Provide tax cuts for auto-IRA adoption, as well as for businesses that choose to offer employer plans or switch to auto-enrollment. To minimize the burden on small businesses, the President’s auto-IRA proposal would provide any employer with 100 or fewer employees who offers an auto-IRA a $3,000 tax credit. The President also proposes to triple the existing “start up” credit, so small employers who newly offer a retirement plan would receive a $4,500 tax credit – more than enough to offset administrative expenses. And because auto- enrollment is the most effective way to ensure workers with access to a plan participate, small employers who already offer a plan and add auto-enrollment would get an additional $1,500 tax credit.
Ensure long-term, part-time workers can contribute to their employer’s retirement plan. Only 37 percent of part-time workers have access to a workplace retirement plan. That’s partly because employers offering retirement plans are allowed to exclude employees who work less than 1,000 hours per year, no matter how long they’ve worked for the employer. The President proposes to expand access for part-time workers by requiring employers who offer plans to permit employees who have worked for the employer for at least 500 hours per year for 3 years or more to make voluntary contributions to the plan.

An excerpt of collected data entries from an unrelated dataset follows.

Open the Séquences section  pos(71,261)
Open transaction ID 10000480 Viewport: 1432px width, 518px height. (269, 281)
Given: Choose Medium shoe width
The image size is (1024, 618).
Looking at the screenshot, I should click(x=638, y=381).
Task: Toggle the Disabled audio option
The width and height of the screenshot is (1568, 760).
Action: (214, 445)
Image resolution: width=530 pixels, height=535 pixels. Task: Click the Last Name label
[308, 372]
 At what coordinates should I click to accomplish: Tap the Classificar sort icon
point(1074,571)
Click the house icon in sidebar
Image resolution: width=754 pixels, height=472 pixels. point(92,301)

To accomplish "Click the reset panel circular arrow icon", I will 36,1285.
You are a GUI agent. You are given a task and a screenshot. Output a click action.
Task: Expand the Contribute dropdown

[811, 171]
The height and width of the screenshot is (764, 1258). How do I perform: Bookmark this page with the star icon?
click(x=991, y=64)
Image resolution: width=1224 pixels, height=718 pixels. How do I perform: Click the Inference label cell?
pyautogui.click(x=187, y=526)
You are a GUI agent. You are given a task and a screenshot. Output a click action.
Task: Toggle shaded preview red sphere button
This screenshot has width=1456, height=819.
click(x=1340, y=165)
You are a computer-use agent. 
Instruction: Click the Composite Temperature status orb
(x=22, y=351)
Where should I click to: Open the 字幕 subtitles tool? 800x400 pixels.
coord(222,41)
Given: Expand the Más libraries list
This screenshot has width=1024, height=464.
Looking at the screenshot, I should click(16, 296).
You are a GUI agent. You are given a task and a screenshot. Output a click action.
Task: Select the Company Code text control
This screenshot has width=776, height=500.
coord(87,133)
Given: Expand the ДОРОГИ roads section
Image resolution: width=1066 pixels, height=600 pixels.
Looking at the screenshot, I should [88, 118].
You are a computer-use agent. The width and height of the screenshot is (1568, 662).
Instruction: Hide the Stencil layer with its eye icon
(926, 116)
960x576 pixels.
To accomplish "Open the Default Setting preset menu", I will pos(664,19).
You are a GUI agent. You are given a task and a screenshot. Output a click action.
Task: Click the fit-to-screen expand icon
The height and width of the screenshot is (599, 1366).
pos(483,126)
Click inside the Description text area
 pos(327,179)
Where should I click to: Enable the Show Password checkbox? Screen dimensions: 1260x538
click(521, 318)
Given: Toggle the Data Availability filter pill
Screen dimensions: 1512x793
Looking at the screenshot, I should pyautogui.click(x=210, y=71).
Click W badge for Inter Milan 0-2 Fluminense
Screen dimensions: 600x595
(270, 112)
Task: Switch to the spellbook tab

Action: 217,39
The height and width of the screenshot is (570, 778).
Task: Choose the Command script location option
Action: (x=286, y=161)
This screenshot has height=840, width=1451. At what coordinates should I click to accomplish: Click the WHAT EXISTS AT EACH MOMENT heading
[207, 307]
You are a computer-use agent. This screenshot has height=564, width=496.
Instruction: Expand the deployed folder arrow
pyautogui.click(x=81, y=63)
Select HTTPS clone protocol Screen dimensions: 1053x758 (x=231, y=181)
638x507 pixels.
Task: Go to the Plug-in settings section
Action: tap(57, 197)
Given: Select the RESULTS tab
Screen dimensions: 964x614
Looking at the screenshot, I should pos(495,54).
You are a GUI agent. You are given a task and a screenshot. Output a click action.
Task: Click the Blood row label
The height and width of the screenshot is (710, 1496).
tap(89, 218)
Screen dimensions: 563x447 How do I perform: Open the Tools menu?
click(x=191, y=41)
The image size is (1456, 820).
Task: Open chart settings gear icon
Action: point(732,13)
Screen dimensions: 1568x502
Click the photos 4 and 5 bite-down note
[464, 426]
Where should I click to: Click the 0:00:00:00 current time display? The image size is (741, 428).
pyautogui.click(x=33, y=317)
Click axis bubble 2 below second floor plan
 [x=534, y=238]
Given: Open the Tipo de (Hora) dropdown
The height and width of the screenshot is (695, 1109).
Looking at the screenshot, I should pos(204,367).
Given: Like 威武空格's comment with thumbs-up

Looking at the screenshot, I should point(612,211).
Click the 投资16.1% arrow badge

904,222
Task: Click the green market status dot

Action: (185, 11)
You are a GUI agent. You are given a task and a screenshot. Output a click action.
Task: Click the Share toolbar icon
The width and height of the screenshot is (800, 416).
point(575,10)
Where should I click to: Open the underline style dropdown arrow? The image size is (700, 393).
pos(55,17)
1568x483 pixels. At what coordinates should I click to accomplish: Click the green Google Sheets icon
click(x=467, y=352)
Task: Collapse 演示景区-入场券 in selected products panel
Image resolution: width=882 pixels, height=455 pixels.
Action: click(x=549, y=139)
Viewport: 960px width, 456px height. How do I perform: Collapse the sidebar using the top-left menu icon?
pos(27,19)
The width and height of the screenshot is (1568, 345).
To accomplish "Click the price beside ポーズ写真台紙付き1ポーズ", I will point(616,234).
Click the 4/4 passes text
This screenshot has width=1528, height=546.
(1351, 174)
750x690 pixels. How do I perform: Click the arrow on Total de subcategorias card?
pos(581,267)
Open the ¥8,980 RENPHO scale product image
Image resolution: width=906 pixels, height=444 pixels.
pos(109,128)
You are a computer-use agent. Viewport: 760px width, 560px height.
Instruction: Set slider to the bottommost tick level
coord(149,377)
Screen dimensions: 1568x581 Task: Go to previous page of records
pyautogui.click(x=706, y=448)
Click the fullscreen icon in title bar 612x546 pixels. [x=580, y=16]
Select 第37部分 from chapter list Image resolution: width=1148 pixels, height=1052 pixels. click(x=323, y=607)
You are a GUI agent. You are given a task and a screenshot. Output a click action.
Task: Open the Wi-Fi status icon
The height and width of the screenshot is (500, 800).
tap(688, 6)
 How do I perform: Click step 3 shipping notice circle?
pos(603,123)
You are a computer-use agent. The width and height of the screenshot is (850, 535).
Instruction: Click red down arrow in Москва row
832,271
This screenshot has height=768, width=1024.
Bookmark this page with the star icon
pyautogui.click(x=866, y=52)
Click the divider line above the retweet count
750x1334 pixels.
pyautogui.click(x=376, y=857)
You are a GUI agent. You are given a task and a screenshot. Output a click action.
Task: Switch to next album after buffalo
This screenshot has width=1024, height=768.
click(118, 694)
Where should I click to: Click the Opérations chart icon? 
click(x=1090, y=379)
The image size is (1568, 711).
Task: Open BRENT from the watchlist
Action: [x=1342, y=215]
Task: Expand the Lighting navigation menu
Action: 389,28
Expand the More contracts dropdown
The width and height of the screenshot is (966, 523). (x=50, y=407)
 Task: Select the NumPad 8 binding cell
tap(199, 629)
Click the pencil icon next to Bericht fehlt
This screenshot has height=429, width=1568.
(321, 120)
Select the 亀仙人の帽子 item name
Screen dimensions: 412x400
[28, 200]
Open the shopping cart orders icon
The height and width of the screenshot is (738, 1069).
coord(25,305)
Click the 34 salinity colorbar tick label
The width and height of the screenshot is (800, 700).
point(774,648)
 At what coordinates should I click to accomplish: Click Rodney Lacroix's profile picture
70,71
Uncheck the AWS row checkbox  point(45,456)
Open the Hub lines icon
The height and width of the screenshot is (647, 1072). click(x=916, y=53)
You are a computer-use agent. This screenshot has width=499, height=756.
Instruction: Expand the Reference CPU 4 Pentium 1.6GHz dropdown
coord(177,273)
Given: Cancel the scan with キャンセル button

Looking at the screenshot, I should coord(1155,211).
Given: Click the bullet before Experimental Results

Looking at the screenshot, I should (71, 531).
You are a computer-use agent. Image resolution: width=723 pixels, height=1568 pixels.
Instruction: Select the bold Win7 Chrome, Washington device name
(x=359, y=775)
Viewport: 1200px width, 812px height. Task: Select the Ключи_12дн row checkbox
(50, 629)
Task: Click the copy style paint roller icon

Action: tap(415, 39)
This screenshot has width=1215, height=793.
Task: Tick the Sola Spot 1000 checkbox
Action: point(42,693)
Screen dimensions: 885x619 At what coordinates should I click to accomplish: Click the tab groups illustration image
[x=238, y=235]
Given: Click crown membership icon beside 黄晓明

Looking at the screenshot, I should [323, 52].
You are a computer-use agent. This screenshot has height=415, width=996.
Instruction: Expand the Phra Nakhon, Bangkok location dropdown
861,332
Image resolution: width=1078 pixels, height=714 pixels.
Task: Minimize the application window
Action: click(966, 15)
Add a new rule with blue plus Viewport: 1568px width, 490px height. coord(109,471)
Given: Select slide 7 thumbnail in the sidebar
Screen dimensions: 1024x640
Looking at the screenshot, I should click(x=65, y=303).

Prevent wealthy individuals from using loopholes to accumulate huge amounts of tax-favored retirement benefits. Tax-preferred retirement plans are intended to help working families save for retirement. But loopholes in the tax system have let some wealthy individuals convert tax-preferred retirement accounts into tax shelters, including 300 extraordinarily wealthy individuals who have accumulated more than $25 million each in IRAs. The President’s plan would prohibit contributions to and accruals of additional benefits in tax-preferred retirement plans and IRAs once balances are about $3.4 million, enough to provide an annual income of $210,000 in retirement.